Problem description: Look through the lines below and extract any with the word "Enable".

Material to process:
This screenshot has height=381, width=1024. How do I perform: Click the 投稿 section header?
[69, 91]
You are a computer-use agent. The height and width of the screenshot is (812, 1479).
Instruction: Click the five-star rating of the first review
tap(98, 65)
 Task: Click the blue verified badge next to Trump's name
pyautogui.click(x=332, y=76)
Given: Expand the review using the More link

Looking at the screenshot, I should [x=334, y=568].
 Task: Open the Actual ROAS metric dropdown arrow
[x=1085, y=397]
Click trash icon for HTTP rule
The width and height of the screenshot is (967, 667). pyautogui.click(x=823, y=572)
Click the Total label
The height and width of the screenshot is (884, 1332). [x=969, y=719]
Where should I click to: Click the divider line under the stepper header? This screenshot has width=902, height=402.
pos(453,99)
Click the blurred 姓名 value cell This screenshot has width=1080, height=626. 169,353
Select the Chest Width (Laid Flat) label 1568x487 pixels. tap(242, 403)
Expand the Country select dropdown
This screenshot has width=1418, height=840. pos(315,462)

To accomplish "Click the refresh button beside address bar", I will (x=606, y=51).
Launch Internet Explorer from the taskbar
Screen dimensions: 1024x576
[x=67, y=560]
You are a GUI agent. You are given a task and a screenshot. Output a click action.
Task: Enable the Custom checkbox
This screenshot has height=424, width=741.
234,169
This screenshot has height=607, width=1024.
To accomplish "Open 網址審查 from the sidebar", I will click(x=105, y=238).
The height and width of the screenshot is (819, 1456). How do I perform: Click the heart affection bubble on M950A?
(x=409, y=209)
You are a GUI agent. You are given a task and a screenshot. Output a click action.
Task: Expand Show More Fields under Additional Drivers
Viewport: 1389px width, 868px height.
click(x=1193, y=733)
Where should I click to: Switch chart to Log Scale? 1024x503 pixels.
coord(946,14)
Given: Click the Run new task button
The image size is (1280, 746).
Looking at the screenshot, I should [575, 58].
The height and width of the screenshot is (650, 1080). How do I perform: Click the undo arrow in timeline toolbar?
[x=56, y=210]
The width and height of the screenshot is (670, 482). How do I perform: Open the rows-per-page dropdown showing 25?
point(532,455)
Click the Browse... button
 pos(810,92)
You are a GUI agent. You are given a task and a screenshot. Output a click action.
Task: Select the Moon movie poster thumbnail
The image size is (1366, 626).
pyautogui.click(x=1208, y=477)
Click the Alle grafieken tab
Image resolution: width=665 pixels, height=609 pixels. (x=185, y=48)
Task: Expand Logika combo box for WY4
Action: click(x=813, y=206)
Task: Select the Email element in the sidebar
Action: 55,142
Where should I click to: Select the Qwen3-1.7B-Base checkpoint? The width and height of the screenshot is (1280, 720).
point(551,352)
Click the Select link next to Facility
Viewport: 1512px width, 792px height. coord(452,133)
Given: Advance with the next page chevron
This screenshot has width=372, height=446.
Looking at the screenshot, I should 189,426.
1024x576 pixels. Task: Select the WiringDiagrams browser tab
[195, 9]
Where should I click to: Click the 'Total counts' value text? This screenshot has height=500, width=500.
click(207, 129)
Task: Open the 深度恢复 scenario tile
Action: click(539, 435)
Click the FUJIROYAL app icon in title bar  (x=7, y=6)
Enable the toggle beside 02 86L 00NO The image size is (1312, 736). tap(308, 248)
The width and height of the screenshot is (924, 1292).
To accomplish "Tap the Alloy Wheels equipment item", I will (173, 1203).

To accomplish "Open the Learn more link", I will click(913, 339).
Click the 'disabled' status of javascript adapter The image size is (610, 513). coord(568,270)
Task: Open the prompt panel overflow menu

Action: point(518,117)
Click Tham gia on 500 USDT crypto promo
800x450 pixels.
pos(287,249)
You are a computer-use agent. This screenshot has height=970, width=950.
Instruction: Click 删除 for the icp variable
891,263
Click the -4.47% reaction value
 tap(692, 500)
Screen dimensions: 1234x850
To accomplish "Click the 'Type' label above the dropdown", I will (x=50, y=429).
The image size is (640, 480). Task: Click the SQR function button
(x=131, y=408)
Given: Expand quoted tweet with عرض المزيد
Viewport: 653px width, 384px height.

Written solution:
Task: Enable the Custom checkbox
Enable the toggle beside 02 86L 00NO The image size is (1312, 736). tap(308, 248)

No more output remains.